Introduction

The goal of this series of posts, is to form foundational knowledge that helps us understanding modern state-of-the-art LLM models, and gain a comprehensive understanding of GPT via reading the seminal papers themselves.

In my previous post, I covered some of the seminal papers that formulated sequence based models from RNNs to the Attention mechanism in encoder-decoder architectures. If you don’t know about them, or would like a quick refresher - I recommend reading through the previous post before continuing here.

This post will focus on the “Attention is all you need” paper that introduced the ground-breaking transformer architecture to the world and has since started a cascading and exponential affect on the AI landscape.
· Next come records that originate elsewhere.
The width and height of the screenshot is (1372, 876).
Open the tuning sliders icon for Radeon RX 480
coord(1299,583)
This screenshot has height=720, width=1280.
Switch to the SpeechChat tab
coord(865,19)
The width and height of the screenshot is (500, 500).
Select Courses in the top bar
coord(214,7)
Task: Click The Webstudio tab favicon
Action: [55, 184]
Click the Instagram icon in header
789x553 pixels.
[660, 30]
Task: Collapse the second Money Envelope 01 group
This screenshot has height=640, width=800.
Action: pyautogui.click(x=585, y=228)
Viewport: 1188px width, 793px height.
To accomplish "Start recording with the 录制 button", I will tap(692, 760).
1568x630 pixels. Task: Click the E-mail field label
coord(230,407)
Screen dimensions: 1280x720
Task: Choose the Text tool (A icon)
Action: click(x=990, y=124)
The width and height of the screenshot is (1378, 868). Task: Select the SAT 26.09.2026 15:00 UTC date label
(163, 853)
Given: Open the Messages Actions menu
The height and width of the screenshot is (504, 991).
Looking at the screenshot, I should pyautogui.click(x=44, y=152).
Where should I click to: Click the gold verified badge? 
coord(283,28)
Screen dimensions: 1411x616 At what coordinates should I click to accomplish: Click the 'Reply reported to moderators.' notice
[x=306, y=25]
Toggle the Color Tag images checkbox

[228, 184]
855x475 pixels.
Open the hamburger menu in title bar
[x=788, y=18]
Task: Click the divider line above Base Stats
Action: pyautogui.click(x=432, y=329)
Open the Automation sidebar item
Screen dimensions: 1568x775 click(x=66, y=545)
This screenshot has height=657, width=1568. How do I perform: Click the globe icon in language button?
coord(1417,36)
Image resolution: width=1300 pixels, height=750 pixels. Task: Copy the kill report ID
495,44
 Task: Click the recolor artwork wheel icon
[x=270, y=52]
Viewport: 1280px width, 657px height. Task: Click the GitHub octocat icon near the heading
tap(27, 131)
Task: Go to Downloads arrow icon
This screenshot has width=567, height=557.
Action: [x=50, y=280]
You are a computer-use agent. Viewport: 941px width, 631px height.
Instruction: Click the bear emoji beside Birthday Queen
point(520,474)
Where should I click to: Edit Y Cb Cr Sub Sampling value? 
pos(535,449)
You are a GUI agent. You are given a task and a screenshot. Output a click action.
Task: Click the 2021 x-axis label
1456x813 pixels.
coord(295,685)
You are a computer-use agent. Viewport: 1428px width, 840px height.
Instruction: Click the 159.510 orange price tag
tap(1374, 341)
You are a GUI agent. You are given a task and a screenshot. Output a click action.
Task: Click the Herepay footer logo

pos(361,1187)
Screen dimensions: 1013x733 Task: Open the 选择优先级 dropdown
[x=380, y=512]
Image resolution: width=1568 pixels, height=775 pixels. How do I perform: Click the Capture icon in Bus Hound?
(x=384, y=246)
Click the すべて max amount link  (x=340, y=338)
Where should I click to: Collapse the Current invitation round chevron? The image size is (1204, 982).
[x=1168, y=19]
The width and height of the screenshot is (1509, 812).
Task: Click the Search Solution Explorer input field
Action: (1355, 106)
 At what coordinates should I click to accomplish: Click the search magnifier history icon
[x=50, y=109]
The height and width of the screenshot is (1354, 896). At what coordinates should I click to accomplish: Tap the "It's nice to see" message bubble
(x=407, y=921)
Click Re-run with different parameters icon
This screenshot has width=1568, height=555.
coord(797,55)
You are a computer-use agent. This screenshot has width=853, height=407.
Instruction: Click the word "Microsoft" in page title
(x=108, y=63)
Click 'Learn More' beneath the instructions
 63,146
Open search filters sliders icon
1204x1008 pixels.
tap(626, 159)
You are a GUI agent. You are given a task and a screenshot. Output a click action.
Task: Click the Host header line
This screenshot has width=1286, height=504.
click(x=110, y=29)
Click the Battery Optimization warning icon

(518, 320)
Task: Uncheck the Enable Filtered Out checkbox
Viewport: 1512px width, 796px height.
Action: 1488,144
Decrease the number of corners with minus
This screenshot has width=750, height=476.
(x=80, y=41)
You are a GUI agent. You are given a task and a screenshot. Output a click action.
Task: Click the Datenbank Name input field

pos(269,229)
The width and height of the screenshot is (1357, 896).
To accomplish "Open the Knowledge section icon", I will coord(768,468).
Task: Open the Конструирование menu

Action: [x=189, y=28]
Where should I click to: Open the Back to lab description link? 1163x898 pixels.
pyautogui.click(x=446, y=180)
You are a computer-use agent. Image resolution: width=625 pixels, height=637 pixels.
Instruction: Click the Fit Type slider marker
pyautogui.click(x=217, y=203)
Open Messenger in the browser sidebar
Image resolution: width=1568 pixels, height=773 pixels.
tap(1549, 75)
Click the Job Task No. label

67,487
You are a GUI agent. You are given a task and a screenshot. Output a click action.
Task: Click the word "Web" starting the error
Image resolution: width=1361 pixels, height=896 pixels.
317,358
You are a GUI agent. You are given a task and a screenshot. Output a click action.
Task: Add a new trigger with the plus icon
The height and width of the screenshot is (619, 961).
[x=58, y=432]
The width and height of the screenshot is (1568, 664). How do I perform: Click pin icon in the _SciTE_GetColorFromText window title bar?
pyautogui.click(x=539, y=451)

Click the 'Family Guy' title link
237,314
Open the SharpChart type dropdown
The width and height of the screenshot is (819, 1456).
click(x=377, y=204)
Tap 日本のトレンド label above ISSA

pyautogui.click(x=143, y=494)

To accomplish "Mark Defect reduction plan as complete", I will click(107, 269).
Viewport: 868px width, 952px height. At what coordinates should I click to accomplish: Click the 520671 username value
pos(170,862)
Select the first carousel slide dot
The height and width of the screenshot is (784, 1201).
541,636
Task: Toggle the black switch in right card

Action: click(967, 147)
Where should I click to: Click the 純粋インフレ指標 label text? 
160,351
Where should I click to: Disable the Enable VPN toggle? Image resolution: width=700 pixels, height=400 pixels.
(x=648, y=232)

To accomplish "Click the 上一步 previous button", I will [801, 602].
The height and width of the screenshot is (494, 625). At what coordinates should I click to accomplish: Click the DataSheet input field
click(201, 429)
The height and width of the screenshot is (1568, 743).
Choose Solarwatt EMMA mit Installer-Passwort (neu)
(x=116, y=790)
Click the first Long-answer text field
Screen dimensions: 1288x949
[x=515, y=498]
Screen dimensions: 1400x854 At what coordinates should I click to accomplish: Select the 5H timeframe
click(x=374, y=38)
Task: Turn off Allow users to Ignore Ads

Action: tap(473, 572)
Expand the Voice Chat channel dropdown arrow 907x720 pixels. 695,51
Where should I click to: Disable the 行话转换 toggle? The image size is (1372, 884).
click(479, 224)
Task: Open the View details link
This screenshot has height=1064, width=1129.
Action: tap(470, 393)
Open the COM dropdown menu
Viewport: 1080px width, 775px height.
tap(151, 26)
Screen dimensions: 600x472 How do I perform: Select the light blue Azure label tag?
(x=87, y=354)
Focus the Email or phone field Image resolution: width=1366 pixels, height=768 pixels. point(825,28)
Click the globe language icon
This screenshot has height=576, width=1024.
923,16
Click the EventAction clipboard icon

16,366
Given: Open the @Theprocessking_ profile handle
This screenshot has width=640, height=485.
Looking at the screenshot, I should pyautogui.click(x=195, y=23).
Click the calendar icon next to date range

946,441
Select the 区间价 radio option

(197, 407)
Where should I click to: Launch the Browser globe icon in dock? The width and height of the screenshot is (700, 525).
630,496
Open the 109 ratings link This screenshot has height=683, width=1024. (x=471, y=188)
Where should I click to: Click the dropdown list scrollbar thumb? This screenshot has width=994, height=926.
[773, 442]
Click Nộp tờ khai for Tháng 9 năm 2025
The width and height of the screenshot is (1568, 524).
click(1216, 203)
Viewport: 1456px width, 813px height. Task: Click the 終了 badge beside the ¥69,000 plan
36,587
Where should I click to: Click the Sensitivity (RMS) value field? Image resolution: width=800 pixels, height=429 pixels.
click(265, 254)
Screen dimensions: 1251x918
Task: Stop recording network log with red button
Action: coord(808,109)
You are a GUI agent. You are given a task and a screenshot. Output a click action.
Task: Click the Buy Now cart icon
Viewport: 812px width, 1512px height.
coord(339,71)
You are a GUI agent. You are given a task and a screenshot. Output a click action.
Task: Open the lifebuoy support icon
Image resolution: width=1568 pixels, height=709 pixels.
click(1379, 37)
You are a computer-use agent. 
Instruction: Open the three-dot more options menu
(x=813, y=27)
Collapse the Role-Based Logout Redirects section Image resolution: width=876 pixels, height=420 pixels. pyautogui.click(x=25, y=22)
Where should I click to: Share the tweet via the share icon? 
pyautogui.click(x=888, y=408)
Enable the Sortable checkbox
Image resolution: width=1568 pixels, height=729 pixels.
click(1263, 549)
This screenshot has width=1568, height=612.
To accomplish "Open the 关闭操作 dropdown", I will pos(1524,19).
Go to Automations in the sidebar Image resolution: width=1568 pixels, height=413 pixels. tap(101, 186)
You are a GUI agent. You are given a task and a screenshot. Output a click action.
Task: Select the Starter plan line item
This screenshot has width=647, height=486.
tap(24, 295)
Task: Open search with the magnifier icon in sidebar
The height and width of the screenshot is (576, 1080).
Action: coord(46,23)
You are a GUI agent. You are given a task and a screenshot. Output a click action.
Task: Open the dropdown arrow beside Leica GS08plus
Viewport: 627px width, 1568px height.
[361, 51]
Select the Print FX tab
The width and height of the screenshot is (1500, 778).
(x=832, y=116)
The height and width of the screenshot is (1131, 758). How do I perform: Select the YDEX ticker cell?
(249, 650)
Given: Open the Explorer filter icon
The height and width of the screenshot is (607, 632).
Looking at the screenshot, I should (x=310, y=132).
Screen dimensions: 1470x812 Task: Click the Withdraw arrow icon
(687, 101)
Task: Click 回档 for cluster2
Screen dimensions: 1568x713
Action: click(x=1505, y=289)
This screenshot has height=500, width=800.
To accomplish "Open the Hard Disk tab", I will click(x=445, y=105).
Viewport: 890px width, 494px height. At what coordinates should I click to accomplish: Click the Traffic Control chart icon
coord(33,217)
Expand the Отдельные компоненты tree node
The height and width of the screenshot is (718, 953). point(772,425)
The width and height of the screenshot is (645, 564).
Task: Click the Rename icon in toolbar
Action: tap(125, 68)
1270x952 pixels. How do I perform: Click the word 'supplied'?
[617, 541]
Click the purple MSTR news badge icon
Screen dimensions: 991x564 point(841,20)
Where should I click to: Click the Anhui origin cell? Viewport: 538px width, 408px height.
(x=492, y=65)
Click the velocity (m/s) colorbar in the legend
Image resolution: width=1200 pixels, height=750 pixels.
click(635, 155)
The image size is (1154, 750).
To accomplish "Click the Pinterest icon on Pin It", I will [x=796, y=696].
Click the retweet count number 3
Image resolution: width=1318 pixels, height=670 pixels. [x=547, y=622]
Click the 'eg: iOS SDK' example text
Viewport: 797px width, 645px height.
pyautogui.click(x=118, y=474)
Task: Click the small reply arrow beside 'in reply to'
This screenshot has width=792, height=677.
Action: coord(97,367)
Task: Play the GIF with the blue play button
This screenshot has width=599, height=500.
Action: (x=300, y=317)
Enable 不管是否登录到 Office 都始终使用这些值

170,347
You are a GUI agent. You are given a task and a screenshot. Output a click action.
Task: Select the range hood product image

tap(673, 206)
Papers to be covered in this series

  1. [THIS POST] Transformers, following Vaswani et al. 2017 Google  Attention is all you need

  2. GPT-1, following Radford et al. 2018 Improving Language Understanding by Generative Pre-Training

  3. GPT-2, following Radford et al. 2018 Language Models are Unsupervised Multitask Learners

  4. BERT, following Devlin et.al. 2019 Google Pre-training of Deep Bidirectional Transformers for Language Understanding

  5. RoBERTa, following Liu et. al. A Robustly Optimized BERT Pretraining Approach

  6. GPT-3: Few shot learners, 2020 OpenAI Language Models are Few-Shot Learners

  7. PaLM: following Chowdhery et al. 2022 Scaling Language Modeling with Pathways

  8. Maybe: MACAW-LLM, following Lyu et al. 2023 MULTI-MODAL LANGUAGE MODELING

Transformers

Paper

Transformers, following Vaswani et al. 2017 Google  Attention is all you need

The problem its solving

This inherently sequential nature (of RNNs) precludes parallelization within training examples, which becomes critical at longer sequence lengths, as memory constraints limit batching across examples

Intention

In this work we propose the Transformer, a model architecture eschewing recurrence and instead relying entirely on an attention mechanism to draw global dependencies between input and output.

Architecture

image.png

Main Points

Attention

An attention function can be described as mapping a query and a set of key-value pairs to an output, where the query, keys, values, and output are all vectors. The output is computed as a weighted sum of the values, where the weight assigned to each value is computed by a compatibility function of the query with the corresponding key.

  • Its helpful to see the additive attention that was described previously in the paper by Dzmitry

image.png

Refer to the diagram above from the paper by Dzmitry . In it, attention is realised by creating a context vector C that is generated via an alignment model. The model has weights alpha[tx,ty] that act as weighted sum on the states h[j] of the encoded sentence. This helps provide an “attention” mechanism.

I believe the authors are summarising this behaviour by explaining attention as a query + key-value pairs => output.

  • The query in this case, is the alpha vector that understands which parts of the X[t] to query. The values are the hidden-states h[j], and the keys are the time/positions that relate to that value h.

  • In affect, the attention mechanism is a way for the decoder network to query the positionally encoded hidden states, based on the current state s[t-1]

  • Later in the paper, they also mention the following:- In “encoder-decoder attention” layers, the queries come from the previous decoder layer, and the memory keys and values come from the output of the encoder. This allows every position in the decoder to attend over all positions in the input sequence. This mimics the typical encoder-decoder attention mechanisms in sequence-to-sequence models

  • But note that the previous paper relies on an RNN to create the context of time, which the current papers want to get rid of. So how do we create the keys then?

Another helpful visualisation of attention, is found in the paper Massive Exploration of Neural Machine Translation Architectures

image.png

Scaled Dot-Product Attention

The authors hint that they prefers the multiplicative attention mechanism, due to its computational effeciencies - even though historically the additive attention has proven to work better.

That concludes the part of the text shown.